European Web platform company Servoy announced this week that it will release its core libraries under the Affero General Public License (AGPL). Those libraries provide Java functions in a JavaScript-accessible Web layer.
Jan Aleman, CEO of Servoy, said his company’s Web platform mixes the best of both worlds. “We’ve found a good mix of not being too runtime-oriented and not being too build-oriented. We don’t generate Java code. Servoy uses a library of native Java code that has already been built [and] maps against those classes,” he said.
“The scripting language in Servoy is JavaScript, but it all maps to native classes. Servoy has this library of objects, but at the end of the day, they are Java objects wrapped in JavaScript.”
Aleman hopes that the open-source release of those core Java libraries will spark contributions from talented developers. While the release of these classes under the AGPL may appeal to Java developers, he said that they are not the target audience of the Servoy platform.
With JavaScript on top (as the developer’s access layer), Servoy is aimed at Web-native coders. “Our target is not the hardcore Java developer,” said Aleman. “They like complicated things, and we uncomplicate things. Our target group is someone who would be coding in a 4GL language, like Delphi [or] Visual Basic, and developers doing PHP or ASP.”
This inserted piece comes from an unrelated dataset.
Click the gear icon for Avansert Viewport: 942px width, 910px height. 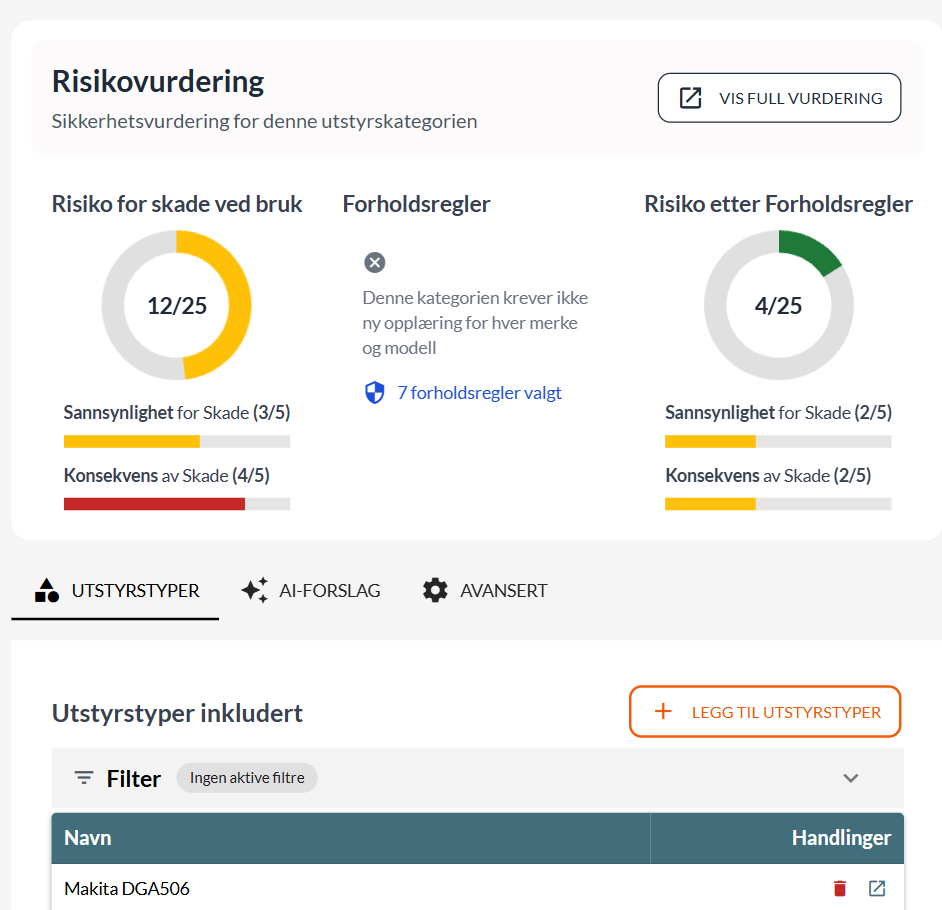click(435, 590)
The Servoy development libraries are expected to be available later this month from the company’s Subversion servers.
Aleman said he chose the AGPL as the license for this release because of its simplicity and because of the hosted nature of many Servoy-based programs. The AGPL requires source code be made available for derivative works that are hosted as a network service. Thus, the AGPL encourages ISVs hoping to build software-as-a-service applications to engage with companies like Servoy for a commercial license.